Короче говоря, мы воспитаны так, что в России ни у чего нет конечного результата, и спустя сорок с лишним лет после похорон Ахматовой можем сравнительно страстно спорить, кто она такая. Прибавьте к этому влияние еврейской составляющей русского мыслящего общества, а именно, генетически заложенное в еврейской психике более или менее равнодушное отношение к истории, как к раз навсегда завершившейся с разрушением второго Храма. По всей видимости, интеллигенция, смотревшая фильм в Нью-Йорке, за годы, проведенные в эмиграции, успела пройти что-то вроде диализа и прививки. Чистку сознания от расплывчатости и вязкости российской, с уклоном в советскость, ментальности. И прививку американской непосредственности взгляда на вещи: называния их своими именами.

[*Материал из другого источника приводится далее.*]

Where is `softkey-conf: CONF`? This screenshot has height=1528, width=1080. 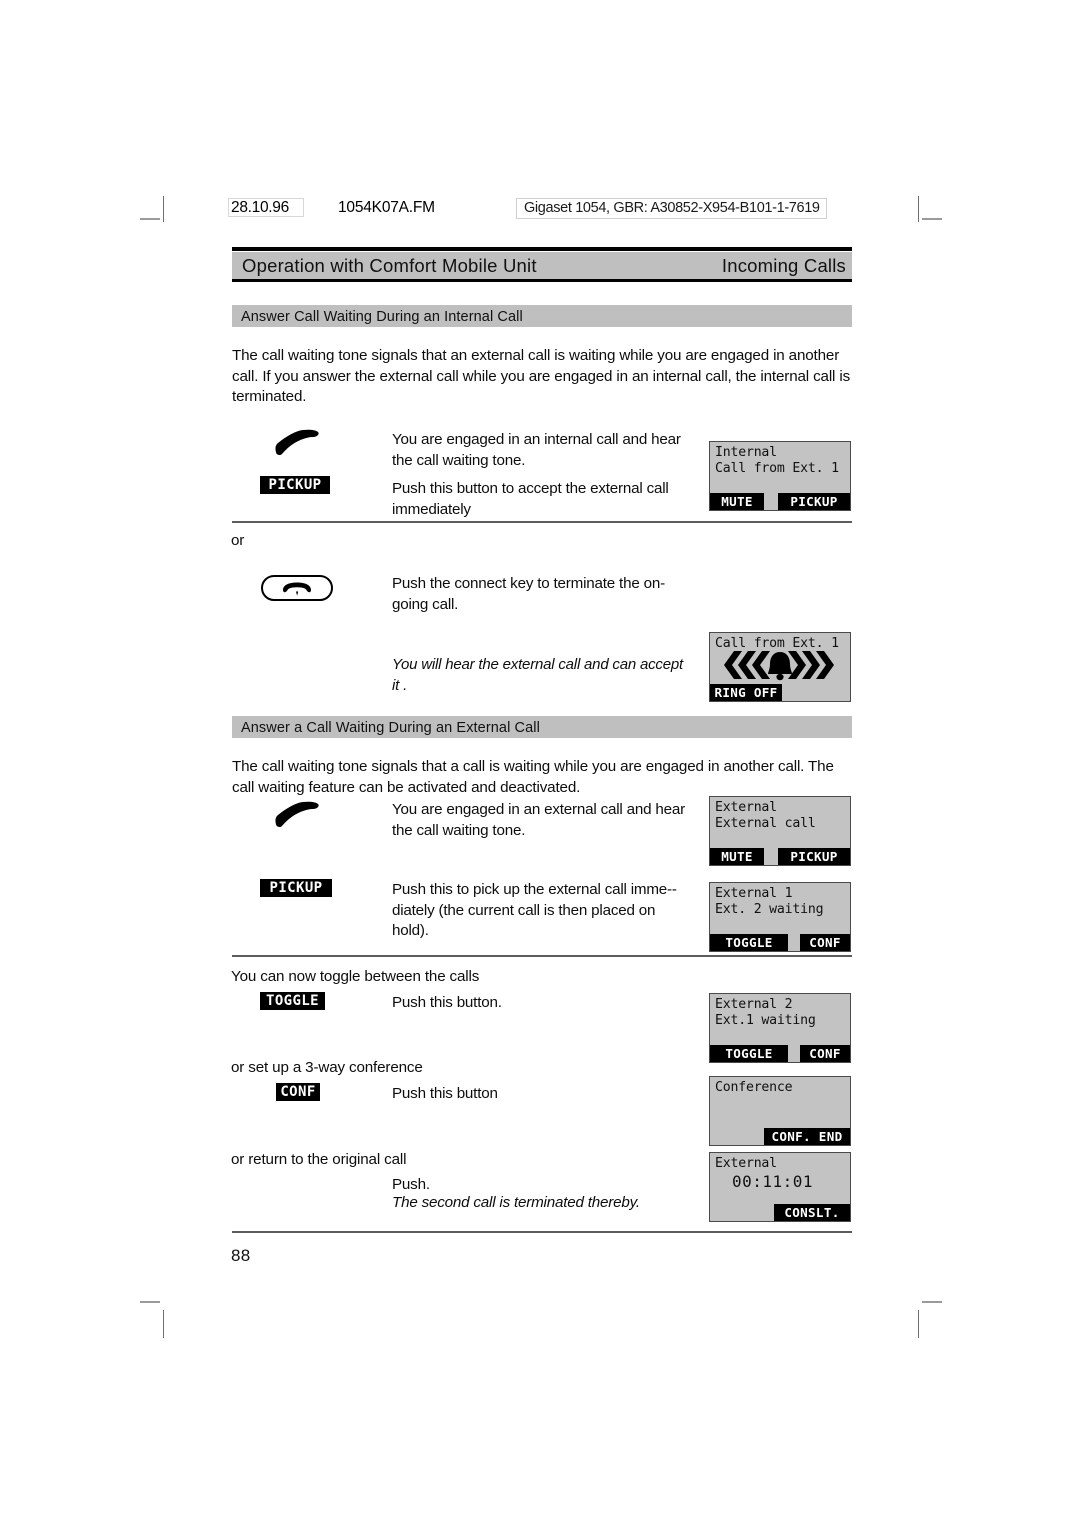 softkey-conf: CONF is located at coordinates (298, 1092).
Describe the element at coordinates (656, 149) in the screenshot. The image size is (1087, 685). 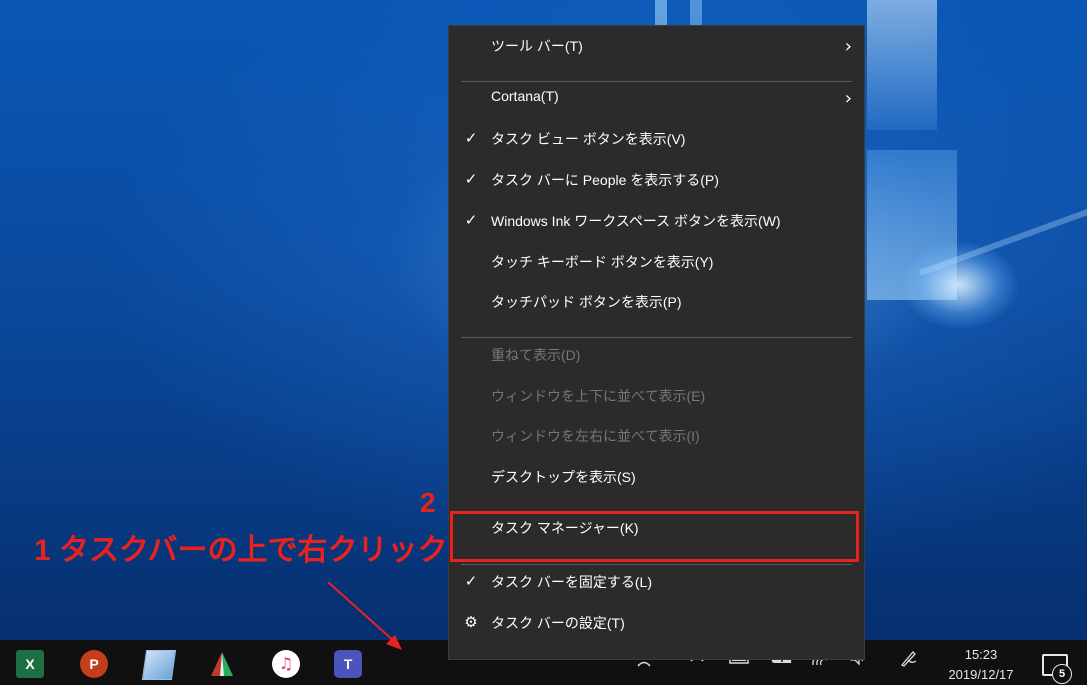
I see `menu-item-show-task-view: ✓ タスク ビュー ボタンを表示(V)` at that location.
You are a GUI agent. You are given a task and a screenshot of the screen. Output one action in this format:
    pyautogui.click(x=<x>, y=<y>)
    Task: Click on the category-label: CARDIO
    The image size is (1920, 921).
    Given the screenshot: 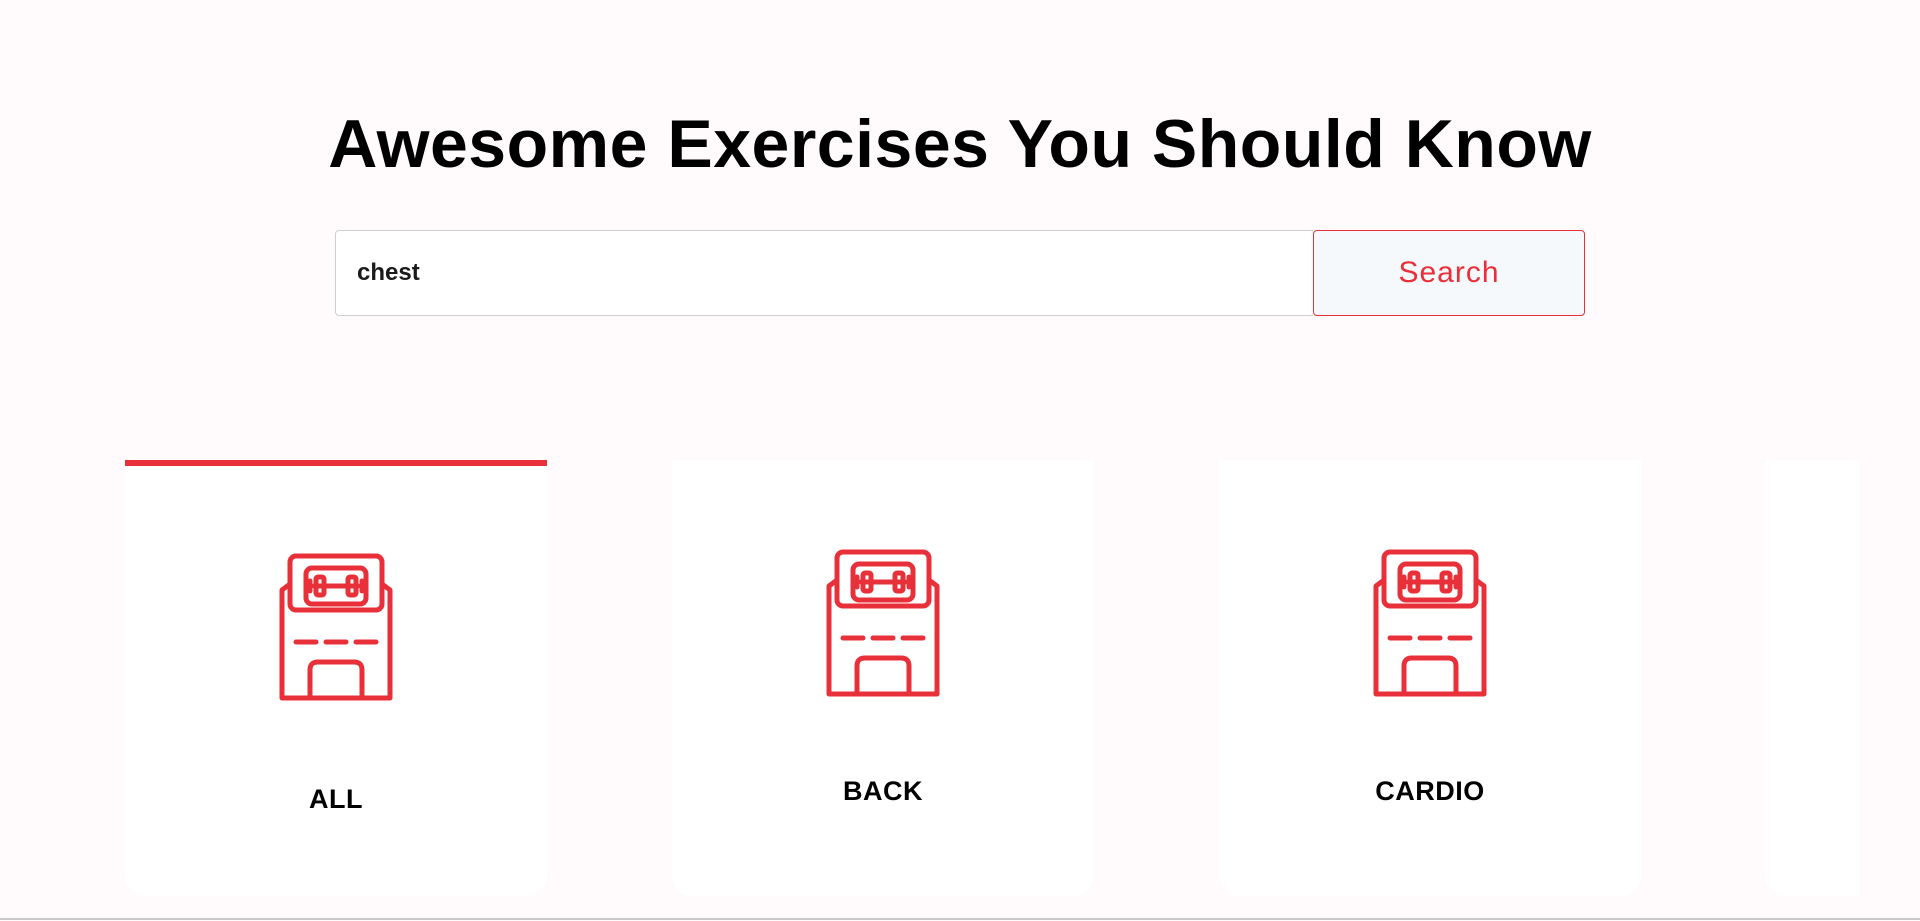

Повелось считать, что настоящая интеллигенция – гуманитарии. Это не так, преобладающая часть нашей – техническая, если к таковой можно причислить не только инженеров и представителей точных наук, но и врачей с юристами. Тем не менее само чтение книг словно бы подталкивает в сторону филологии и философии. Многие из моих знакомых попали за границу с дипломами как раз этих факультетов. Им было тяжелее всего, зарабатывать этим ремеслом на жизнь в Америке трудно. Наиболее трезво думающие и независимые, сориентировавшись, переквалифицировались в компьютерщиков, медсестер, пошли на курсы юриспруденции, в бизнес. Это вызывает у меня чувство беспримесной симпатии, в иных случаях особого уважения. Новые профессия и работа ничуть не заслонили и не отодвинули от них эстетическое восприятие жизни; их суждения о мире, также как об искусстве и книгах, скорее приобрели, чем утратили в точности и проницательности. Им больше не нужно защищать мундир мыслителя, оракула, поэтической натуры. Они вспоминают об эпохе задушевных разговоров на советских кухнях без ностальгии. При этом им и в голову не приходит гордиться тем, что у них собственный дом в горах или на океане. Они американцы, хоть и русская интеллигенция. Они русские интеллигенты, независимо от того еврейская течет в них кровь или татарская. Новая их модификация.